By not expressing opinions on “external issues”, 12 tier groups hope to avoid controversy both publicly and within the community itself. This guideline also helps members focus on their common purpose.
Tradition 10: Alcoholics Anonymous (and Al-Anon) have no opinion on external issues; hence the A.A. name should never be drawn into public controversy.
In the preamble of Al-Anon to the twelve steps and traditions it says: “Al-Anon is not affiliated with any sect, denomination, political unit, organization or institution. There is no controversy, no reason to endorse or reject.
Likewise, Alcoholics Anonymous does not give its name to external organizations such as B. professional treatment facilities. You may see ads for treatment programs that are purported to be “12-step-based”, but you won’t see any that say they are with A.A.
Apply the principle to personal life
If this tradition is followed, it prevents the community as a whole from entering into public controversy, but the client can also be applied to “all matters” of individual members.
For example, when Al Anon members apply this principle to their lives, someone else’s recovery – or, more importantly, lack of recovery – becomes an external problem that enables them to “break away” from the problems of others and focus on their own recovery process.
The visitors to this website took the time to share their experiences, strengths and hopes regarding Tradition 10. Here are their observations:
Stick to the book
The great book of Alcoholics Anonymous is like the Bible, if we follow the message as it has been clearly stated there is no need to create controversy or outsiders trying to change who they are (along with insiders).
Over the years, many churches have developed different opinions about what has been written, leaving society with all sorts of new and improved ways to change the word of God that they are said to have understood – and in these changes we have seen a multitude of different churches arrive. While AA is not perfect, in its 10th tradition it tries more than any other community I have seen to stay exactly as it was written.

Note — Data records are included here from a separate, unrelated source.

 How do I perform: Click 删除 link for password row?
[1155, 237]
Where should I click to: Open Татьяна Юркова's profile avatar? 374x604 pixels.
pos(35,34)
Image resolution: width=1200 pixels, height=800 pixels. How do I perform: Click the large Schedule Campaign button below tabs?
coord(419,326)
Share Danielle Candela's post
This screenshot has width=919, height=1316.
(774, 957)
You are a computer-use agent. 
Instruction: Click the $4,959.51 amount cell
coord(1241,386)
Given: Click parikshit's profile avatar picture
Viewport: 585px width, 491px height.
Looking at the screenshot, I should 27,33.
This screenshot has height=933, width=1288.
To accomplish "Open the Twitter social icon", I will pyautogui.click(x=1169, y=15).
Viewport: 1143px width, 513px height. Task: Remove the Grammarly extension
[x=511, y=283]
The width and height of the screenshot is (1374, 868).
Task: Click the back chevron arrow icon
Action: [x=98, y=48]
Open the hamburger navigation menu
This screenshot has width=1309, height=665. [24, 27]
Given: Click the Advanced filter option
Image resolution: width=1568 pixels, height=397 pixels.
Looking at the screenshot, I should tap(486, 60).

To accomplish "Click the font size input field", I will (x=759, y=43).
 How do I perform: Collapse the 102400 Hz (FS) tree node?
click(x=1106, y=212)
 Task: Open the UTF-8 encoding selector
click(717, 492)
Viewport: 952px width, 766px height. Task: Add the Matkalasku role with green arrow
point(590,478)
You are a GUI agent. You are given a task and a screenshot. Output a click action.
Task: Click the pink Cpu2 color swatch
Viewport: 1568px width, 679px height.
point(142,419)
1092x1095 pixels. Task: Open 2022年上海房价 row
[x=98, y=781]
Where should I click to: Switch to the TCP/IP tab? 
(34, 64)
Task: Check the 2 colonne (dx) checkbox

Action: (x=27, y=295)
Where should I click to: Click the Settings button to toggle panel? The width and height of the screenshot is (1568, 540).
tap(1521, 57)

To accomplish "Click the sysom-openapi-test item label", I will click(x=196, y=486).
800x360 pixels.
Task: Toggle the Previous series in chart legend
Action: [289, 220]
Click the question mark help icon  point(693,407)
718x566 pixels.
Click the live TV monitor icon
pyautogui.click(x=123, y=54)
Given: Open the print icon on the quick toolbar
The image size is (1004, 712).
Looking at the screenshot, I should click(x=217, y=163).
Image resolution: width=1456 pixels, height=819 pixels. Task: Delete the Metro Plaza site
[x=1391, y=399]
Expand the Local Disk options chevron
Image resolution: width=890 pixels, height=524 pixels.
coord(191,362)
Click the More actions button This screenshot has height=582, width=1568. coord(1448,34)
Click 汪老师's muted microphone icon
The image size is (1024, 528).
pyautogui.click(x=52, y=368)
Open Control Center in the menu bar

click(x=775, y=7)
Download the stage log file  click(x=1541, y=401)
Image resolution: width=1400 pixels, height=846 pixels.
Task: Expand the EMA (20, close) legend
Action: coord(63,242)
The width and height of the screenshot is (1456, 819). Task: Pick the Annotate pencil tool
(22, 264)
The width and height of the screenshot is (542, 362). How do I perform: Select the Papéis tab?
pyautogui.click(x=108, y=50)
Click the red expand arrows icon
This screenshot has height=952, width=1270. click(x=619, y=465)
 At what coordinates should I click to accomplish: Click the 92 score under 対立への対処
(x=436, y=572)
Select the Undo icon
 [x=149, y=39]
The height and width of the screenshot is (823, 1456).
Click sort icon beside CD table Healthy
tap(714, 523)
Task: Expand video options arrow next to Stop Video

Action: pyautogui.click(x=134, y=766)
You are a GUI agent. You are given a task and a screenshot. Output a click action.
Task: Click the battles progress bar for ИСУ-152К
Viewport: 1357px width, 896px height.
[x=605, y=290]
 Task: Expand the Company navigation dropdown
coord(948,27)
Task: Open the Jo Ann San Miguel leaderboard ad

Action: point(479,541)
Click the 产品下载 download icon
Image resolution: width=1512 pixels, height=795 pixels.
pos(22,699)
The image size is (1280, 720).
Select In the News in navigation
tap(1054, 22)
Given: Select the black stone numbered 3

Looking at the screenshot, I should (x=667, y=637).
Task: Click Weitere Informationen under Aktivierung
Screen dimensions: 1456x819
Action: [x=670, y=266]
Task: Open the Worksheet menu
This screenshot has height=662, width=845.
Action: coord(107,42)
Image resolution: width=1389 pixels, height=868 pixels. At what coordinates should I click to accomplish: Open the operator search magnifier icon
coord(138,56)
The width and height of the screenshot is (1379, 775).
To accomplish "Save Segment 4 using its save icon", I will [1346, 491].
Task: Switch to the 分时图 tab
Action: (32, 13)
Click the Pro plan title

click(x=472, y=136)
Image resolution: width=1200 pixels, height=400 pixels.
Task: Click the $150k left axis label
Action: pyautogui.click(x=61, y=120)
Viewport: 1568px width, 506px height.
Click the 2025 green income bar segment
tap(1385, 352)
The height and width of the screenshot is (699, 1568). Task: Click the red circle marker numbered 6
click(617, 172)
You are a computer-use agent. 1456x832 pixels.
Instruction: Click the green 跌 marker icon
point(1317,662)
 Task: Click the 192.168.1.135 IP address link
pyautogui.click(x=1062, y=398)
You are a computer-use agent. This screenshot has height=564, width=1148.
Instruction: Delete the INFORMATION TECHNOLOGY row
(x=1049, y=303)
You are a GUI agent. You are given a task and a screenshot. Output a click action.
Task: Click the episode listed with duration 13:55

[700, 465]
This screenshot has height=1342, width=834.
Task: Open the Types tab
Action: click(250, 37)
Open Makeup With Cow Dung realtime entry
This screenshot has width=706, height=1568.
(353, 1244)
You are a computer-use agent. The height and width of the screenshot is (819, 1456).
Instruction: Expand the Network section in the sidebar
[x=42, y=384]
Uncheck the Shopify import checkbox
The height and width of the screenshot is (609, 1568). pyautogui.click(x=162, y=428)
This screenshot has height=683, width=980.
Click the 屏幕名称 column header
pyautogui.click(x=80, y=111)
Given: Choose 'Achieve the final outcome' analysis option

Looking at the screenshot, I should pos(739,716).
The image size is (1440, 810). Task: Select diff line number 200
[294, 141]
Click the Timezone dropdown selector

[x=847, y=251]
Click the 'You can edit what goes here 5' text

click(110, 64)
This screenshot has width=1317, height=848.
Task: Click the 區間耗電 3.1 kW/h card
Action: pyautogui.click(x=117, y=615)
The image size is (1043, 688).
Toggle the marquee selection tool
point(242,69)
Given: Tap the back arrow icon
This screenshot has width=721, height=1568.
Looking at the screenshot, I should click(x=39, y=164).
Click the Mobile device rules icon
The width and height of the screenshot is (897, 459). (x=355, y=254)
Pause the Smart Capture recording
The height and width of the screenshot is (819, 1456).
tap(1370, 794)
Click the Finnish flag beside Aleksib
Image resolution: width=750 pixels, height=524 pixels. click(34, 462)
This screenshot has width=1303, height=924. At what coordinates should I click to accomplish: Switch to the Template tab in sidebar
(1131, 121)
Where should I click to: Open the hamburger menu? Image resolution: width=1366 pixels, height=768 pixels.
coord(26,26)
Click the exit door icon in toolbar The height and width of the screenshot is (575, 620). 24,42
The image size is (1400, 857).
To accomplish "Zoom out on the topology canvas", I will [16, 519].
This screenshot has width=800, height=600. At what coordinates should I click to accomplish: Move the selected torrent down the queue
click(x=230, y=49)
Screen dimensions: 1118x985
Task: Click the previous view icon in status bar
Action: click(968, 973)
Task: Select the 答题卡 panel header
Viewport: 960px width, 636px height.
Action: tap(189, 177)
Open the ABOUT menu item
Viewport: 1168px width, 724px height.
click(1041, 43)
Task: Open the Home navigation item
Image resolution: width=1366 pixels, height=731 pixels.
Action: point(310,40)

It may have some cracks, but I haven’t seen it torn apart like I’ve seen in so many churches based on public controversy and opinion and I believe because we value our 10th tradition and our best do to protect our community. for our afterlife is now – not when we die from the devastating effects of our disease. We as a whole know that we are responsible for keeping AA to ourselves as it is, or we are doomed before we can ever think of a place like heaven, so we will continue our 10th tradition .
Keep it simple
Alcoholics Anonymous could do nothing but die if it weren’t for that tradition. If AA “officially” expressed opinions on various subjects outside the program, it could serve to alienate members who disagreed. I’ve heard a lot of misinformed people refer to AA as a cult, if not Tradition 10, which could turn out to be just that when the politics of New York are set and the rest of us expect them to mentally follow. We would be like a political party.
I believe this tradition is important for individual AA members as well. Sometimes “opinions” or treatment center jargon is passed off as AA lore, things like “Everyone who smokes cigarettes is not really sober,” or when we try to be untrained doctors dealing with other members’ health and drug problems. I even read in the latest Box 459 about a member whose sponsor told her she had to go on a new sobriety appointment because she had an operation and needed pain medication.
These types of opinions can be passed on to newcomers like important parts of the program when they are actually off-topic. I think it’s important to keep Tradition 10 in mind when attending meetings. After all, the man or woman with the slightest knowledge of what this program is about is the most important person in the room.
Tradition 10: An Oxymoron?
In theory, it’s a wonderful tradition. In reality, there are many controversial issues and opinions that Alcoholics Anonymous World Services, Inc. (AAWS) engages in.
As the old saying goes, if you don’t make a decision, you make a decision. The same applies to the lack of an opinion.
If AA theoretically does not take sides, it cannot put itself in any position other than that of neutrality. When they are neutral, there is no right or wrong, nor is there any chance that problems will distract AA from their primary purpose of helping alcoholics recover if they (the alcoholic) so choose.
This tradition is also a kind of oxymoron. Take 10 alcoholics and ask their opinion. You will likely get at least 12 opinions. All alcoholics have opinions, most of them strong. It is controversy that makes AA grow and prosper in a spiritual sense. It has been like this since the beginning of AA. All it takes to start a meeting is a grudge and a coffee pot.
AAWS itself goes to court to protect property. In this way, AAWS violates the confidentiality and anonymity of individual AA members and thus leads to public controversy.
AA the Fellowship and AAWS – the business and publishing empire – are separate entities. As a spiritual community, AA members, congregations, and groups help continue this tradition as intended by our founding members. As a company, AAWS has often broken this tradition and is putting AA at risk. Just a personal opinion.